The site in question, a small family business from the UK, has used more or less every tactic from a lazy link builder’s textbook to create 40,000+ inbound links. Sponsored WordPress themes, paid links, comment spam, artificial link exchanges and whatnot.

Most sites that carry these links are in no way related to the penalized site, which deals with modern teak garden furniture and home furniture sets, for example porn galleries, Web designers, US city guides, obscure oriental blogs, job boards, or cat masturbation guides. (Don’t get me wrong. Of course not every link has to be topically related. Every link from a trusted page can pass PageRank, and can improve crawling, indexing, and so on.)

Google has absolutely no problem with unrelated links, unless a site’s link profile consists of way too many spammy and/or unrelated links. That does not mean that spreading a gazillion low-life links pointing to a competitor will get this site penalized or even banned. Negative SEO is not that simple. For an innocent site Google just ignores spammy inbound links, but most probably flags it for further investigations, both manually as well as algorithmically.

§ **Supplied records**:
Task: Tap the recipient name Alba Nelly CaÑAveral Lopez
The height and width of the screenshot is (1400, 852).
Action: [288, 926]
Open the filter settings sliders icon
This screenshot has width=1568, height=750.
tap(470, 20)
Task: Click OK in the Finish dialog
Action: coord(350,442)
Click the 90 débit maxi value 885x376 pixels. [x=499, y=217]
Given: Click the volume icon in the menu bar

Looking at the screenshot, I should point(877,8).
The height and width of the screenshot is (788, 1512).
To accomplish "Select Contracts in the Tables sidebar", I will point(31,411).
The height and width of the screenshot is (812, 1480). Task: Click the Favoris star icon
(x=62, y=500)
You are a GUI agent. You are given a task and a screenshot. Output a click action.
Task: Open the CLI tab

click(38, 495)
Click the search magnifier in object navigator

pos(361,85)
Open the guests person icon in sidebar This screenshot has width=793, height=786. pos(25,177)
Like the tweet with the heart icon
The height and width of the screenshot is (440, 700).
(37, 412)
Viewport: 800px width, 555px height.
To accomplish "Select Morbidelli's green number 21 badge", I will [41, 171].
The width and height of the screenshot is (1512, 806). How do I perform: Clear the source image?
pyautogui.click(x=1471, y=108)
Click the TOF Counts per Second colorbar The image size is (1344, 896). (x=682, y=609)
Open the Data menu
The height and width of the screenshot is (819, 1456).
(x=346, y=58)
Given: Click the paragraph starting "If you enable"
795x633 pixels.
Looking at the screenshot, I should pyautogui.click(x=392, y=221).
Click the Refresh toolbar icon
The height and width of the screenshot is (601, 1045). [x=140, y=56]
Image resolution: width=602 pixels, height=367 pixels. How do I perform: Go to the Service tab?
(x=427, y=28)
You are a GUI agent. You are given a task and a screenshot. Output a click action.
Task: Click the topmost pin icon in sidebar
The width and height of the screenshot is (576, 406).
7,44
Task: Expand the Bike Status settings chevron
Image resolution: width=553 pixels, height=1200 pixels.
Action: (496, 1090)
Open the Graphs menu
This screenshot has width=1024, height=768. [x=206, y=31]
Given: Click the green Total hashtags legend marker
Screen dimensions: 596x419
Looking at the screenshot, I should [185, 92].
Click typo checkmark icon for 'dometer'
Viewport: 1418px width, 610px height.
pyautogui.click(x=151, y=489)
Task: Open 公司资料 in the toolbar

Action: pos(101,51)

§ **The exercise**: Repeat the link-building passage word for word, everything from "Google has absolutely" down to "well as algorithmically.".

§ **Output of the task**:
Google has absolutely no problem with unrelated links, unless a site’s link profile consists of way too many spammy and/or unrelated links. That does not mean that spreading a gazillion low-life links pointing to a competitor will get this site penalized or even banned. Negative SEO is not that simple. For an innocent site Google just ignores spammy inbound links, but most probably flags it for further investigations, both manually as well as algorithmically.